Opened 9 years ago

Closed 9 years ago

#6312 closed enhancement (fixed)

slab: protection from wrong freed objects

Reported by: lucian Owned by: axeld
Priority: normal Milestone: R1
Component: System/Kernel Version: R1/Development
Keywords: Cc:
Blocked By: Blocking:
Has a Patch: yes Platform: All

Description

A kernel add-on can easily corrupt a SLAB by calling free() on a pointer that was not received from a corresponding malloc().

Attachments (2)

Change History (6)

comment:1 by lucian, 9 years ago

Has a Patch: set

comment:2 by bonefish, 9 years ago

A few remarks:

  • Coding style: No space after the cast operator.
  • The second check is not correct. Slabs can have a "color" (slab::offset) by which the objects are misaligned.
  • The first check is not quite correct either. Due to the slab color the lower bounds check can be stricter (though the second check would catch that). The upper bounds check should also consider the slab color, and the greatest valid object address is after source->size - 1 objects only.
  • Since both checks are not exactly for free, they should be performed only for KDEBUG >= 1.
  • Generally, unless the situation is unrecoverable, one should try to gracefully continue after a panic(), i.e. return in this case.

comment:3 by lucian, 9 years ago

Are you sure the second check is not correct?

  intptr_t objectOffset = data - source->offset - (uint8*) source->pages; 
  if (objectOffset % object_size != 0) { panic... }

I do remove the slab::offset before checking: data - source->offset.

I took as guide the way objects are created in InitSlab:

    uint8* data = ((uint8*)pages) + slab->offset;
    for (size_t i = 0; i < slab->size; i++) {
        status = constructor(cookie, data);
        data += object_size;
    }

The lower bounds check can be tighter (should be data < source->pages + source->offset I'll address that in a second version, but as far as I understand the code there's no off-by-one error (the check uses ">=", not ">").

I wasn't aware one could return after a panic().

I'm not as sure as you are about the KDEBUG >= 1 checks. Trashing a slab's ->free list can easily lead to data corruption or data loss. As a user (not only as a developer) I'd prefer to reboot than have data silently corrupted (think of a malloc() from a file system that receives a pointer to an object that's being written by someone else in parallel corrupting data in transit or before being sent to the disk). I'll put them in because you requested them, but I still disagree with you.

I've rewritten the patch.

in reply to:  3 comment:4 by bonefish, 9 years ago

Resolution: fixed
Status: newclosed

Replying to lucian:

Are you sure the second check is not correct?

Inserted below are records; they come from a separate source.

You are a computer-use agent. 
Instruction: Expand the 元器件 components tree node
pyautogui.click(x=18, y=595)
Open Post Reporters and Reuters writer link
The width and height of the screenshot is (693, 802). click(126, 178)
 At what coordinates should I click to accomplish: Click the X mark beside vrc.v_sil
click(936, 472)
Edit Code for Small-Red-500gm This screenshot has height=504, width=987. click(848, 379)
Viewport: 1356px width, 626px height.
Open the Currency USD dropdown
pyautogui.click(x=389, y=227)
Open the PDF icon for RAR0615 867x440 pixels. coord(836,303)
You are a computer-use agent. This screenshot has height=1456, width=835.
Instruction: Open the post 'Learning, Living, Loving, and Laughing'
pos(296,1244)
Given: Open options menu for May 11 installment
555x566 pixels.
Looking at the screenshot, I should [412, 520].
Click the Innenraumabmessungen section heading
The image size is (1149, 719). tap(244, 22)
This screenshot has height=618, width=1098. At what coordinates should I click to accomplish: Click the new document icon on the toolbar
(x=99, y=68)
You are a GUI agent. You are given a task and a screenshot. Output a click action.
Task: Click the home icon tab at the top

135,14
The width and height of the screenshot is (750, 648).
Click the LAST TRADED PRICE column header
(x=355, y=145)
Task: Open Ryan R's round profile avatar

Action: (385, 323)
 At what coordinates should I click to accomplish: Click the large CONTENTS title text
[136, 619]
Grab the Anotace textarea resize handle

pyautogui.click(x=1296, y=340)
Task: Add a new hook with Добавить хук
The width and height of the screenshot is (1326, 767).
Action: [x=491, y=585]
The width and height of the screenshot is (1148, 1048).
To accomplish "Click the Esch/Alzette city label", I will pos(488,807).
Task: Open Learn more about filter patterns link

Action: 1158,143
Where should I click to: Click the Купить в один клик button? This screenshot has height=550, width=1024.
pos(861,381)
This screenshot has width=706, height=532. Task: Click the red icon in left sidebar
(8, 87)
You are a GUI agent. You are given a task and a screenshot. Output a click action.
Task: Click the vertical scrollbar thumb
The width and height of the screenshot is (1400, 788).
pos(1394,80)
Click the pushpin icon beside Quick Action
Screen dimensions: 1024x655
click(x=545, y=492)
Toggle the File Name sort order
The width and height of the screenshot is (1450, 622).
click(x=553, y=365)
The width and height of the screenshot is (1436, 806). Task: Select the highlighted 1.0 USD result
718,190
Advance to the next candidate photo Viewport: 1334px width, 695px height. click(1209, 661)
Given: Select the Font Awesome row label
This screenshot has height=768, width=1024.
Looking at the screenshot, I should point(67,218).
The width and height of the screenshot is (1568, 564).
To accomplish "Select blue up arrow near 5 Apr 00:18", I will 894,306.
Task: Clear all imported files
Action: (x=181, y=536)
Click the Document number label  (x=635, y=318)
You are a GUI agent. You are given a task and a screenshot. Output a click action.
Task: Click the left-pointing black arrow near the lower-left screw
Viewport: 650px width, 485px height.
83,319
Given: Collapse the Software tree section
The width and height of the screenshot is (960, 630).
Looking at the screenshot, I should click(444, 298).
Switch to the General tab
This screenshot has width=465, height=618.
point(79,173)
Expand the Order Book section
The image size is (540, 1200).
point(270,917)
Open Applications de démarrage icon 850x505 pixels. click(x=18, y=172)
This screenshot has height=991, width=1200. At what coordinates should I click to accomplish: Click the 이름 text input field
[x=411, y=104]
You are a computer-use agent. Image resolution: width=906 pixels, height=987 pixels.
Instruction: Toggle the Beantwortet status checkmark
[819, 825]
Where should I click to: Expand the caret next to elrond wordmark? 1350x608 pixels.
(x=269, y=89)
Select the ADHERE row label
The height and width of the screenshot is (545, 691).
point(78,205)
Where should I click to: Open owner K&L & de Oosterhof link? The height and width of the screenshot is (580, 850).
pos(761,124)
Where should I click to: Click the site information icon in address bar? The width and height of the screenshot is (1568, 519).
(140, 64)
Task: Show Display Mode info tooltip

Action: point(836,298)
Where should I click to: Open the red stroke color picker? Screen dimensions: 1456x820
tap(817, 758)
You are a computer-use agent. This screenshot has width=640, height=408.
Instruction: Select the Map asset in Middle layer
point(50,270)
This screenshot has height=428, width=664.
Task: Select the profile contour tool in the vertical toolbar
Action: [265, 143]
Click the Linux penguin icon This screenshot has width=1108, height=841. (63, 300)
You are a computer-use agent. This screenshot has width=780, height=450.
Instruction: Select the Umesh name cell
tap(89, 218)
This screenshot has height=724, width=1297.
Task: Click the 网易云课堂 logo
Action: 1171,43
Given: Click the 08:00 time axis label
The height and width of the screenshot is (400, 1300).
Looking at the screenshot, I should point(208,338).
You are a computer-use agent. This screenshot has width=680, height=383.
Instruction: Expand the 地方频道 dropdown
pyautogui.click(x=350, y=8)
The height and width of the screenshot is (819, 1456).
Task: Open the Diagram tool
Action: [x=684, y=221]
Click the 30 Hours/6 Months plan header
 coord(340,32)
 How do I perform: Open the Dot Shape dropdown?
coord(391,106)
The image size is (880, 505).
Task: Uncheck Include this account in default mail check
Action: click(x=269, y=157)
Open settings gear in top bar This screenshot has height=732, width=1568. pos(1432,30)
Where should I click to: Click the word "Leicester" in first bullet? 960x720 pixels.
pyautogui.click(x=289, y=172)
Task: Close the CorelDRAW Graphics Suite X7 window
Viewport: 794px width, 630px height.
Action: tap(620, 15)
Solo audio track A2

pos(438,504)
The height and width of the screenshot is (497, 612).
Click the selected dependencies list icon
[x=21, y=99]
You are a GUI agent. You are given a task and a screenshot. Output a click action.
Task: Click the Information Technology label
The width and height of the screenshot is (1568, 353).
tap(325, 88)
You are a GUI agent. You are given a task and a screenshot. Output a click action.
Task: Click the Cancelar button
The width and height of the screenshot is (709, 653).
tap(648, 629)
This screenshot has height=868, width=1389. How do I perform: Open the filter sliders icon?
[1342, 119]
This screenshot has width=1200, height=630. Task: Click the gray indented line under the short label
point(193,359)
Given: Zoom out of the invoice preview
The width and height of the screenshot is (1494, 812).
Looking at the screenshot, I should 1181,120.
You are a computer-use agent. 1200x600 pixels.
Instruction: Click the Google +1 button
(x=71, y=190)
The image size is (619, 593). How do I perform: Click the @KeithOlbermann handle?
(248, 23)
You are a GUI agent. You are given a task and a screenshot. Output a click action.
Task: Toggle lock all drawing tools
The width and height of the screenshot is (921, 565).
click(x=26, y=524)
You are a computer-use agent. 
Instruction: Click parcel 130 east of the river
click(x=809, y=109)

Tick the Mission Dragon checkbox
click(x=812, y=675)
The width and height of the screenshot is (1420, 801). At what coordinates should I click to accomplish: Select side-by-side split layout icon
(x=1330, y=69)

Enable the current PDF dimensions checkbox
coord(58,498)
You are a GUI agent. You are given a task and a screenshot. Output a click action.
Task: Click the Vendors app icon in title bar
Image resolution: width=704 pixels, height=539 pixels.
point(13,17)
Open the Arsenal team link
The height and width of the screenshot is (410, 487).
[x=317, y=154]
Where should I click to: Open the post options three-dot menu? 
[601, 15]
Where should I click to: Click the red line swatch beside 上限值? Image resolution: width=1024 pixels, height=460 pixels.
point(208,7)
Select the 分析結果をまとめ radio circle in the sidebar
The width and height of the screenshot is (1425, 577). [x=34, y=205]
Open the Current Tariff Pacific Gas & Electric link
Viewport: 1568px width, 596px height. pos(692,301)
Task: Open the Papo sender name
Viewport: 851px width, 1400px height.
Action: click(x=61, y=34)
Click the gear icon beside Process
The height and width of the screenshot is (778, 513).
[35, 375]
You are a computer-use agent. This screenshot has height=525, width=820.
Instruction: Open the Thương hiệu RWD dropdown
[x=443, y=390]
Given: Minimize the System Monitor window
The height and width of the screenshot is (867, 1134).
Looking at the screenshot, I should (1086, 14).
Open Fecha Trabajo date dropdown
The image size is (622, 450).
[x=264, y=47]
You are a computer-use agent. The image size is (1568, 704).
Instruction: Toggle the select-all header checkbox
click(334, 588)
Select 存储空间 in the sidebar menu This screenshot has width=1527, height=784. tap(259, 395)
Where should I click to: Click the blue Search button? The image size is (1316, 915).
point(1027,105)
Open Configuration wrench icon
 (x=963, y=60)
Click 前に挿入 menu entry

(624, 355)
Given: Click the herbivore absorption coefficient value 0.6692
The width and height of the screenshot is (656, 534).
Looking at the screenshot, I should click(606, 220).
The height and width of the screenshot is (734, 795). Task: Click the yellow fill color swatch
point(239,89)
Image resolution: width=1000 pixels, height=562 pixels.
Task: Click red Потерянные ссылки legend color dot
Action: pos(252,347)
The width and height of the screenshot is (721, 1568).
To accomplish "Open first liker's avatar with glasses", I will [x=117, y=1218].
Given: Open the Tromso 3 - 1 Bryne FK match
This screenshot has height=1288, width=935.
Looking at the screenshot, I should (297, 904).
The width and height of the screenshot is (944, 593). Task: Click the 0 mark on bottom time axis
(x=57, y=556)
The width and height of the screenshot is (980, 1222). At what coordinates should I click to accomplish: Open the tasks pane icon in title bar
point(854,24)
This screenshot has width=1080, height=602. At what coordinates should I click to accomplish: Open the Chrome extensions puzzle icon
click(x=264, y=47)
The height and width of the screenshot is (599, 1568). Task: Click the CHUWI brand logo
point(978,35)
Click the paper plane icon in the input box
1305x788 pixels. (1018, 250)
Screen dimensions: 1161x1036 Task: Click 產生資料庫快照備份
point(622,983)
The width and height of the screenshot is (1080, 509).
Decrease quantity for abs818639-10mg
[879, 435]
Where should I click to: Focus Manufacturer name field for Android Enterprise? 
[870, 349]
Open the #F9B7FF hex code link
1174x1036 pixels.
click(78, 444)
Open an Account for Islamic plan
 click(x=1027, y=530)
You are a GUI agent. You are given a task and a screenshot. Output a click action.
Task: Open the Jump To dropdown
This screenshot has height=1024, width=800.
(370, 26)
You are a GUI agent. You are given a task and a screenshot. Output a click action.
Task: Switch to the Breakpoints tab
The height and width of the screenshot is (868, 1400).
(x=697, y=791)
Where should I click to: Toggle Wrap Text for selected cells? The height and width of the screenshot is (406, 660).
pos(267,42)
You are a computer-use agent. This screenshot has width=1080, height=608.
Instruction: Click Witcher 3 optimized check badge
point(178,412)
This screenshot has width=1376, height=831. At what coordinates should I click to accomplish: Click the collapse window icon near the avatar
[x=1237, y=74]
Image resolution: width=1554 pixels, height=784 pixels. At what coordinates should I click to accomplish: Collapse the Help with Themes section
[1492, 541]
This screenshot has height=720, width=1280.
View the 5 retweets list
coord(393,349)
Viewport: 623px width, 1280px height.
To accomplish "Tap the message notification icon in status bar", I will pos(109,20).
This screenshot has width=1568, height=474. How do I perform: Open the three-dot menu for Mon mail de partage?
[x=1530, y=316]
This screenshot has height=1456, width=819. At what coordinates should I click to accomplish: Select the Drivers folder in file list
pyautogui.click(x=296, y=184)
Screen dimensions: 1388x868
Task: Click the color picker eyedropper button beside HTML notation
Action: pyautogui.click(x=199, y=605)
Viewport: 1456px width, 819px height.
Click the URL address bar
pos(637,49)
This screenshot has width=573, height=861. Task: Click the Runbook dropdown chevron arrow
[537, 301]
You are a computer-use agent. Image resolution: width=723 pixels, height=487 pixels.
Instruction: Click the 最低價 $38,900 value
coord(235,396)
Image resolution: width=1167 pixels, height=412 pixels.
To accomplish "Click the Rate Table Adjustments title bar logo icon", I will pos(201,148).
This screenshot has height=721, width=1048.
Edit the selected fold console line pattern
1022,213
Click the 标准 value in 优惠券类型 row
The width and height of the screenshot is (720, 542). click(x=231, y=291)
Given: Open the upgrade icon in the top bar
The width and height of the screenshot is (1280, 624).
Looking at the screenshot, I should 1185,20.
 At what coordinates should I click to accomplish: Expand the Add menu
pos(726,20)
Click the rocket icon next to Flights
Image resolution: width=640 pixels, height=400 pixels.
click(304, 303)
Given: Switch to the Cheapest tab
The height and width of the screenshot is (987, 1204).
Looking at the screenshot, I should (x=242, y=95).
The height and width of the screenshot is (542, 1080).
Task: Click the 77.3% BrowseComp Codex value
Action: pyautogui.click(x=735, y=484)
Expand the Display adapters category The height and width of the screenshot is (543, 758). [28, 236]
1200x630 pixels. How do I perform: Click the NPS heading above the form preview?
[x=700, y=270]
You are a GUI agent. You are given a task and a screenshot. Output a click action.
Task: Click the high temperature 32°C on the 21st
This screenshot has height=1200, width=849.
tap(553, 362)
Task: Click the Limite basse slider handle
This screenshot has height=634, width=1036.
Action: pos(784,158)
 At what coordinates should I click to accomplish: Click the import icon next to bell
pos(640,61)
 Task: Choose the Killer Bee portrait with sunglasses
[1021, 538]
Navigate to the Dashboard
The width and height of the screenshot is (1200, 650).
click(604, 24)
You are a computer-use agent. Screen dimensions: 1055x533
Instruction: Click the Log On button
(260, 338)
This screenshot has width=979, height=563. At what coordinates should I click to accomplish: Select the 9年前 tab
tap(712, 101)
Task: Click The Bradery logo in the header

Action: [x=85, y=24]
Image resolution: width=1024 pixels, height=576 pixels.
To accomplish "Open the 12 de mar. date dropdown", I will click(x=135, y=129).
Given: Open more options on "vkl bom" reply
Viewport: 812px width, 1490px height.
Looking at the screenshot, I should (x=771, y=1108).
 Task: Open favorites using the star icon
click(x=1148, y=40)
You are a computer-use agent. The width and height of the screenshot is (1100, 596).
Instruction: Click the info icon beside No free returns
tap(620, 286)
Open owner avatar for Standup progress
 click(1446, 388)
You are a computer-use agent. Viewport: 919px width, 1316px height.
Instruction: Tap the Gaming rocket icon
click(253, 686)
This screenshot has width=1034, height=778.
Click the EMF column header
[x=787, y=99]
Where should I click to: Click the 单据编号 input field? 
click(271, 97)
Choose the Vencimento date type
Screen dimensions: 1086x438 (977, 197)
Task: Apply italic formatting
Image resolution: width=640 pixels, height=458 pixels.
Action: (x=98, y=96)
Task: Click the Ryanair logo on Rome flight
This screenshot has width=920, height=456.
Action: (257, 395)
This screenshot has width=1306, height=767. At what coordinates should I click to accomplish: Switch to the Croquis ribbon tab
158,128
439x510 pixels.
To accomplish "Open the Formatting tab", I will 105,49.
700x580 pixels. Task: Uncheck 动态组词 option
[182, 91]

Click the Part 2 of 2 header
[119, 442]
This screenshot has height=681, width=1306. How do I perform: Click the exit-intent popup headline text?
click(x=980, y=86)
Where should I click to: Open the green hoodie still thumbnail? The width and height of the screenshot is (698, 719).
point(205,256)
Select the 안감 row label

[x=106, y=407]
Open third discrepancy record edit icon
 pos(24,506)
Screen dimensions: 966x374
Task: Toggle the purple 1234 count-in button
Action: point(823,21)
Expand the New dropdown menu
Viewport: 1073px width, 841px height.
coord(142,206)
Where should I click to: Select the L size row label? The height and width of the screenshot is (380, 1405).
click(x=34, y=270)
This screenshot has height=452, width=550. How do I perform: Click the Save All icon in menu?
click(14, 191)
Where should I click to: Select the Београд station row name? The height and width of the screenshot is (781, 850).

  intptr_t objectOffset = data - source->offset - (uint8*) source->pages; 
  if (objectOffset % object_size != 0) { panic... }

I do remove the slab::offset before checking: data - source->offset.

Yeah, sorry, I overlooked that.

I took as guide the way objects are created in InitSlab:

    uint8* data = ((uint8*)pages) + slab->offset;
    for (size_t i = 0; i < slab->size; i++) {
        status = constructor(cookie, data);
        data += object_size;
    }

The lower bounds check can be tighter (should be data < source->pages + source->offset I'll address that in a second version, but as far as I understand the code there's no off-by-one error (the check uses ">=", not ">").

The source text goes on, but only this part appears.